He took the tiniest bite and rejected it. It was frustrating to, yet again, try to provide exactly what he asked for, only to have it be wrong and go uneaten, especially in the middle of the night. I tried the hotdog and liked it, but then, I happen to like the taste and texture of liverwurst.
We finally eased our minds and guilt with a Facebook thread asking advice and were incredibly grateful for the reassurance and suggestions we received from our wonderful friends.
I breathed a sigh of exhausted, resigned relief, and was then inspired to try something I hadn’t done since Simon was a baby: Make a sneaky baked good. Something with a vegetable and protein disguised as junk food. I had stopped making the Carrot Zucchini Apple Banana Raisin Bread with Walnuts because, like so many foods to come, he just stopped eating it. I decided it was time to try it again.
I set to work with what we had stocked in our new kitchen and winged a cookie recipe.
Here it is for anyone interested:


Peanut Butter and Jelly Cookies (makes 24 large cookies)


Ingredients:
·       2 ¼ cups Flour
·       Pinch of Salt
·       ¼ tsp Baking Soda (because probably?)
·       ½ tsp Vanilla Powdery Flavoring Stuff
·       1 cup shredded Carrot
·       2 ripe Bananas
·       1 Apple
·       2 Eggs
·       2-3 Tbsp Butter
·       ½ cup Granulated Sugar
·       1 ½ cups Peanut Butter smuggled in from Costco
·       Most of a jar of Raspberry Jam

Method:
·       Google Fahrenheit to Celsius conversions
·       Preheat your adorable oven to 175 C
·       Feel alive! You’re baking your first insane creation in a foreign country! YES! THIS WILL WORK! MY CHILD WILL LOVE THESE!!
·       Measure the Flour, Salt, Vanilla Stuff, and Baking Soda (for kicks! We’re really baking a thing!) into a large bowl
·       Using the small holes of a box grater, shred the Apple and Carrot into a separate bowl
·       Enlist husband to peel and smash the Bananas into the Apples and Carrots
·       Boss him around unnecessarily. Tell him you didn’t come here to make friends
·       “Cream together” the fruit smush with the Butter and Sugar using a trusty fork until well combined
·       Crack Eggs into a small bowl and beat to ensure well beaten-ness
·       Add Eggs and Peanut Butter, mix until smooth
·       Add wet ingredients to dry ingredients, mix until combined
·       Drop large spoonfuls of dough onto a lightly oiled cookie sheet and flatten the dough into level rounds with the back of the spoon
·       Bake for 4 minutes, then turn, baking another 4 minutes
·       Remove cookies from oven and slather a generous amount of jam over top of each cookie
·       Return pan to oven and bake for two more minutes (turning after one minute if you don’t trust your oven yet because you’ve only just met and don’t know each other well) The jam is set once it starts to bubble around the edges
·       Remove pan from oven and allow cookies to cool completely before offering to a jet lagged child so he can refuse them without tasting them even though they’re a special treat you baked late at night just for him because you are a FOOL
·       Serve him the fish shaped breadstick-like-tasting crackers he seems to like instead
·       Decide to name your blog, “Midnight Crackers”

=======

### EXERCISE INSTRUCTIONS
Pick up the blog post about baking peanut butter and jelly cookies for a jet-lagged child after its last line, and continue it. The items that come next are separate material, unrelated to the cookie post.

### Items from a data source
=======

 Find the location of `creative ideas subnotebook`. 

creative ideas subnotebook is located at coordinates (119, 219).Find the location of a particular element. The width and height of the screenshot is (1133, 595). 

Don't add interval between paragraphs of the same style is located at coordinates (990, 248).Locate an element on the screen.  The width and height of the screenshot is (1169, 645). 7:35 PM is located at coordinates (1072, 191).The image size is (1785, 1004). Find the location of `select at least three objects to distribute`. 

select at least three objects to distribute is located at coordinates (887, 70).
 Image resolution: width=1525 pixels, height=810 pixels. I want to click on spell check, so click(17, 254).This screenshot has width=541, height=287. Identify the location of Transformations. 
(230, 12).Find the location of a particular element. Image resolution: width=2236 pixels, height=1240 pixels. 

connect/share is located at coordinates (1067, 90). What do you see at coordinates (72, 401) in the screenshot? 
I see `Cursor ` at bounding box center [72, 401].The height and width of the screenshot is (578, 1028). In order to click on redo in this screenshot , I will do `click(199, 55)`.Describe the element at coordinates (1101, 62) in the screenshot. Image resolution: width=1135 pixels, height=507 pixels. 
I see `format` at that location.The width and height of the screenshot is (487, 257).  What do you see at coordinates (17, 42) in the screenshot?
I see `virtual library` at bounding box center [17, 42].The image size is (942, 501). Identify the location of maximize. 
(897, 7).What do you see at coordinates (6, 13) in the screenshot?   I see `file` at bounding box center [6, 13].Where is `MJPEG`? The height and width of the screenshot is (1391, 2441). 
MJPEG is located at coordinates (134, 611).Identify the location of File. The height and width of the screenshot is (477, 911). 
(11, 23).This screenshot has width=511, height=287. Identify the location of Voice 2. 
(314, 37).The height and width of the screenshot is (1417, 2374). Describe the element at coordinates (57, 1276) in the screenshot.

=======

### RESPONSE AREA
·       Die a little inside
·       Eat five cookies the next day
·       Secretly relish the fact that all these cookies are for you and taste very good with tea


Comments

  1. CREAM TOGETHER!
    p.s. I’d eat your cookies.

    ReplyDelete
  2. Unfortunately, I’m with Simon on the nastiness of Cracker Barrel macaroni & cheese, but I feel your pain mama. Hang in there! Addie agrees that peanut butter is a food group so you’re in great company. Let me know if supply levels get perilously low; we’ve got a California Costco and it wouldn’t be the first time I’ve shipped peanut butter overseas. :) I’m sure we could arrange a trade for “weird” food that Simon hates that will amuse my hubby no end.

    ReplyDelete
  3. Hang in there, Lindsey! I was totally that picky kid 35 years ago. I love the blog - can't wait to see photos of your apartment.